- [Required work]: Set out exactly, and only, the lines running from the one containing "Open the Firefox downloads arrow" to the bottom of the listing below; pictures stay out.

- [Dataset records]:

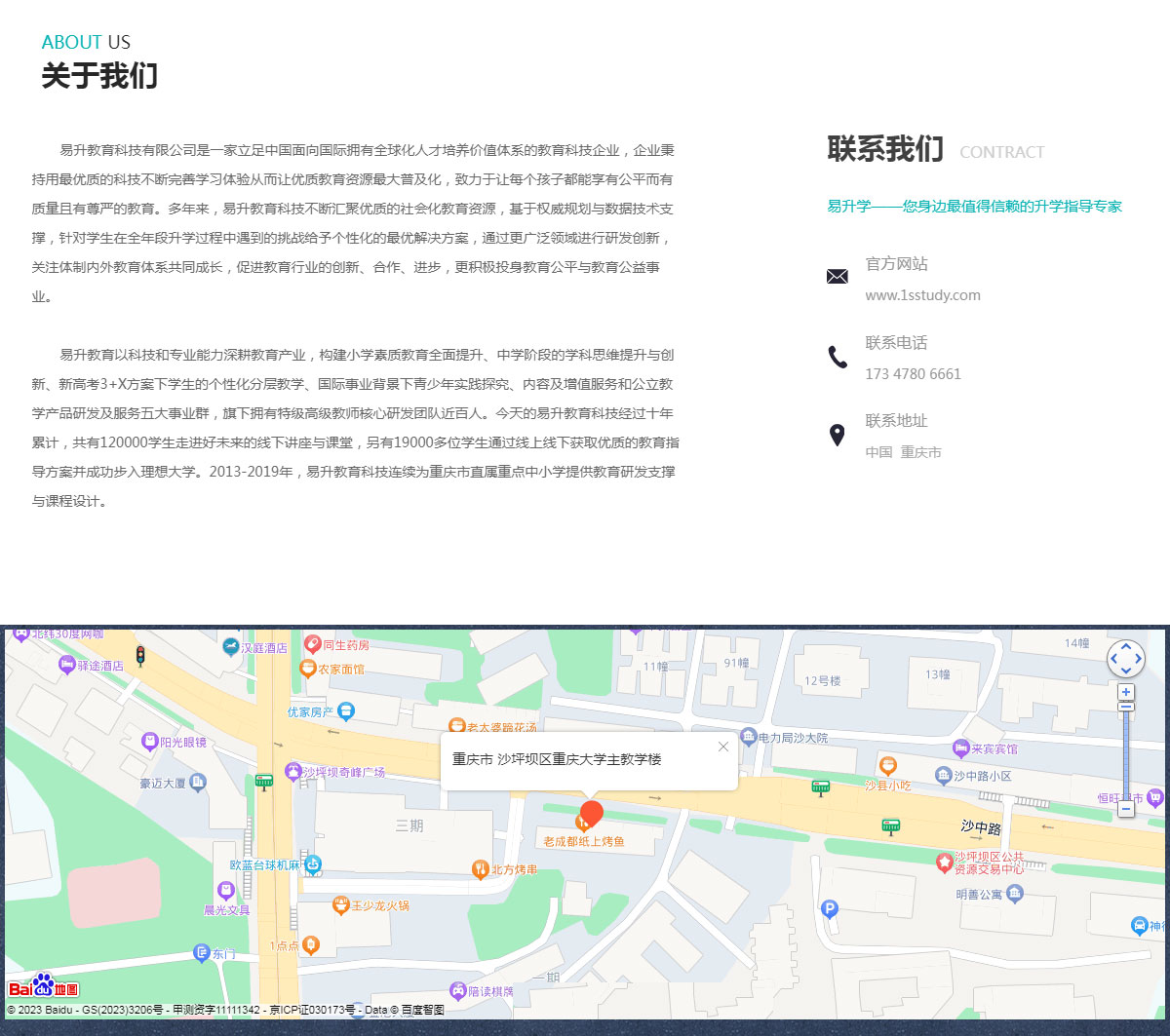Select the 汉庭酒店 hotel marker
The width and height of the screenshot is (1170, 1036).
pos(230,646)
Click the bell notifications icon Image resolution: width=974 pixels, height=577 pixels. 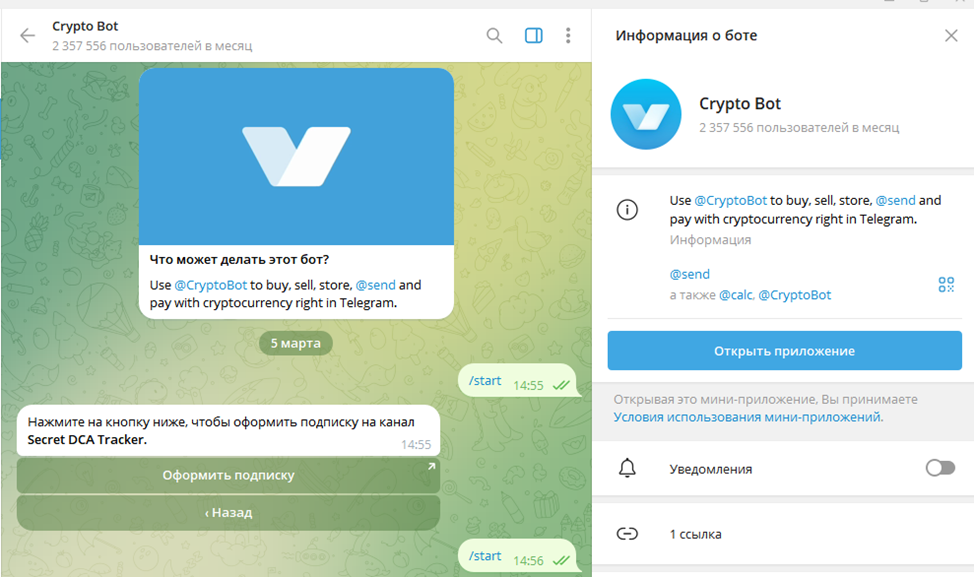tap(627, 468)
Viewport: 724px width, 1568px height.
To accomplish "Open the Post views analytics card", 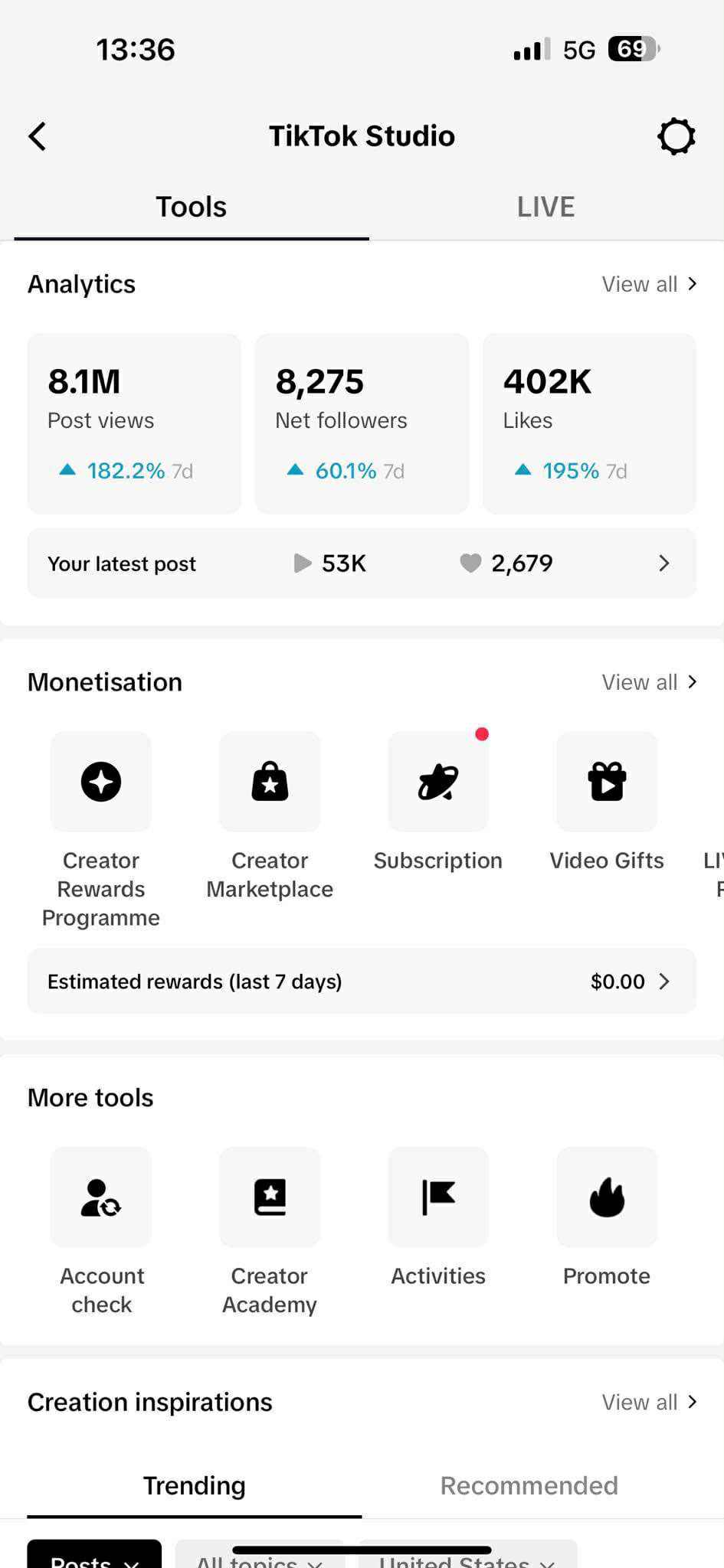I will tap(134, 423).

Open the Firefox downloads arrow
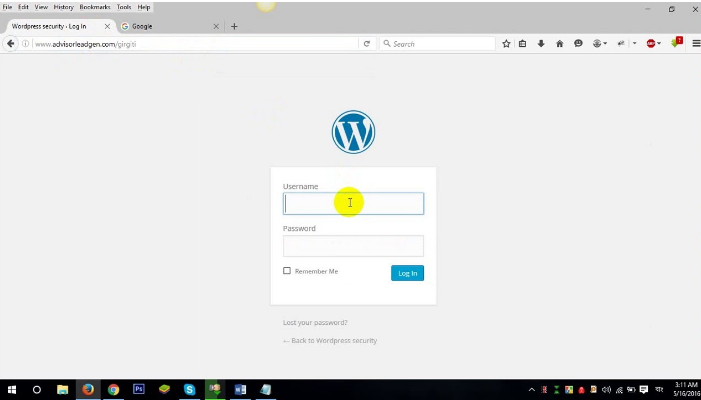tap(541, 44)
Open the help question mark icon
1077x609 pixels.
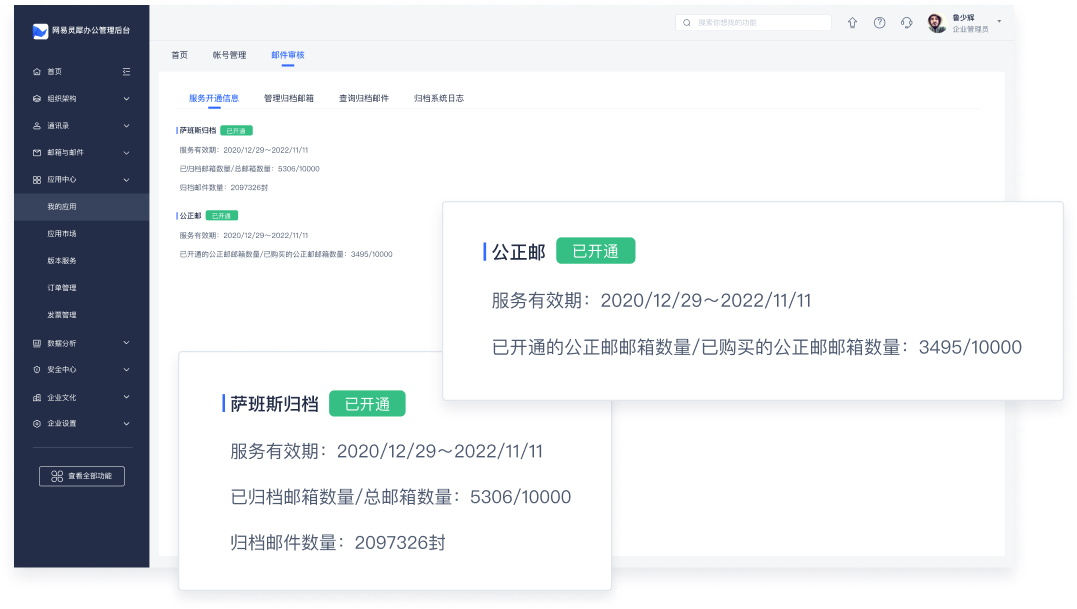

- [Solution to this task]:
Open the Firefox downloads arrow
tap(541, 44)
Open the help question mark icon
1077x609 pixels.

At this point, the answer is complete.